The planet Venus is a hellish and inhospitable world. It has an average surface temperature of 737 K (464 ˚C, 867 ˚F) and pressures that are approximately 92 times the sea level pressure of Earth, roughly the equivalent of 900 m (3000 ft) underwater on our beautiful blue planet. Venus’ thick clouds of sulfuric acid prevent examination of the surface using light and can only be seen with radar. While Venus may have had oceans in the past, these present conditions are far too extreme for life as we know it to exist.
Despite this extraordinarily harsh environment, a recent study published in the Proceedings of the National Academy of Sciences suggests life could exist in pockets within Venus’ atmosphere. The model used in this study predicts the clouds are not entirely made of sulfuric acid, but are in fact composed of ammonium salt slurries, which may be the result of biological production of ammonia in the cloud droplets. This means the Venusian clouds exhibit characteristics similar to extreme environments on Earth that harbor life.
"No life that we know of could survive in the Venus droplets," says study co-author Sara Seager, the Class of 1941 Professor of Planetary Sciences in MIT's Department of Earth, Atmospheric and Planetary Sciences (EAPS). "But the point is, maybe some life is there, and is modifying its environment so that it is livable."
The study found the ammonia presence in the clouds would dissolve in droplets of sulfuric acid, essentially neutralizing the acid to make the droplets more habitable. The associated chemical reactions would also naturally produce oxygen, turning the formerly round, liquid shape of the sulfuric acid droplets into more of a nonspherical, salt-like slurry. The team noted lifeforms on Earth—specifically inside our own stomachs!—capable of producing ammonia and making an otherwise highly acidic environment livable.

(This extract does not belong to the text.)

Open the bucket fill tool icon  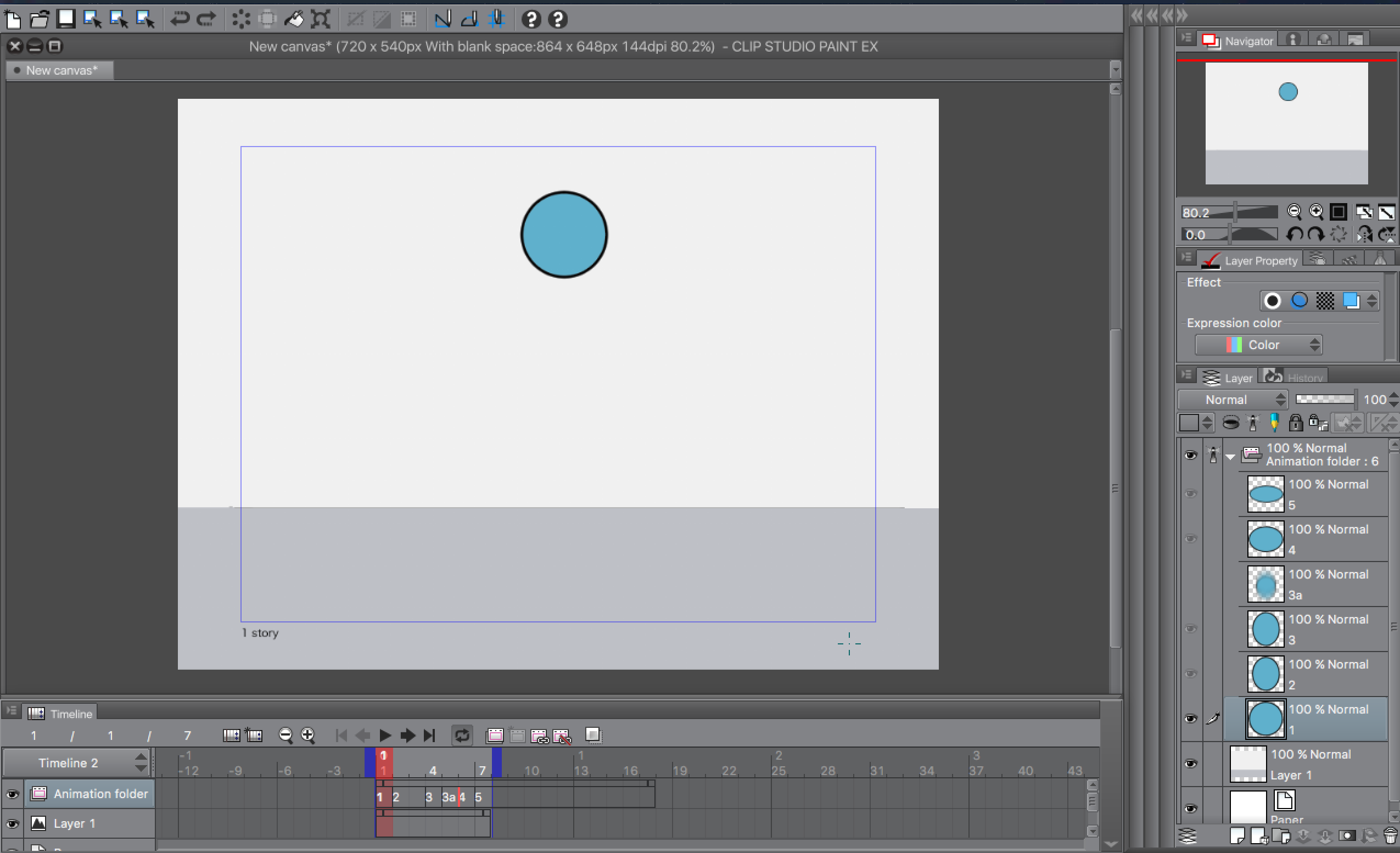(x=295, y=19)
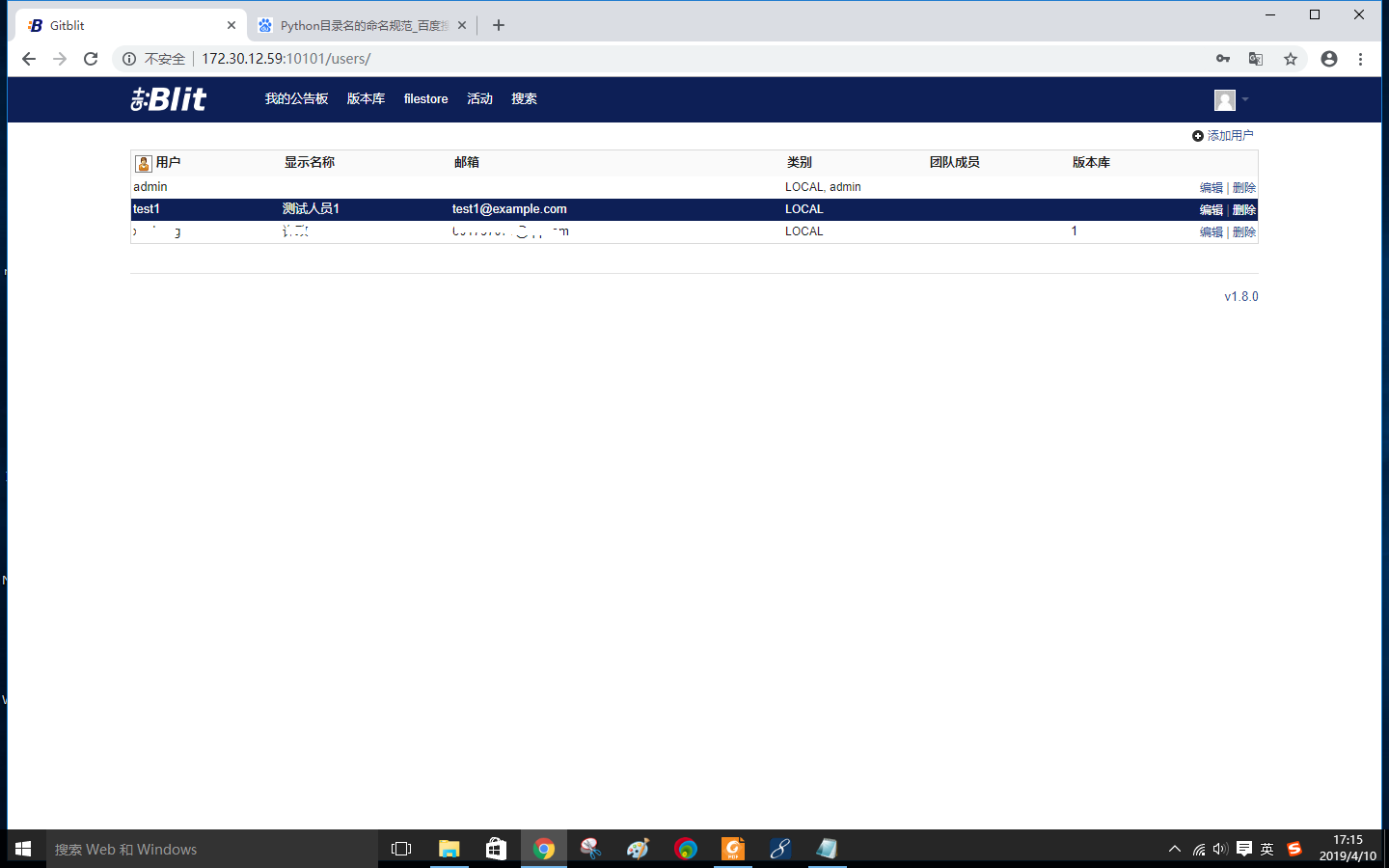Screen dimensions: 1389x868
Task: Click the Chrome icon on the taskbar
Action: (543, 849)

In June 2021, NASA announced the selection of two future missions to the second planet from our Sun. These missions are DAVINCI+ (Deep Atmosphere Venus Investigation of Noble gases, Chemistry, and Imaging) and VERITAS (Venus Emissivity, Radio Science, InSAR, Topography, and Spectroscopy), both of which will study Venus in different ways. DAVINCI+ will measure Venus’ atmospheric composition to better understand its formation and evolution, along with determining whether Venus once had an ocean, as well. VERITAS will map Venus’ surface to better understand its geologic history and why it developed so much differently than Earth.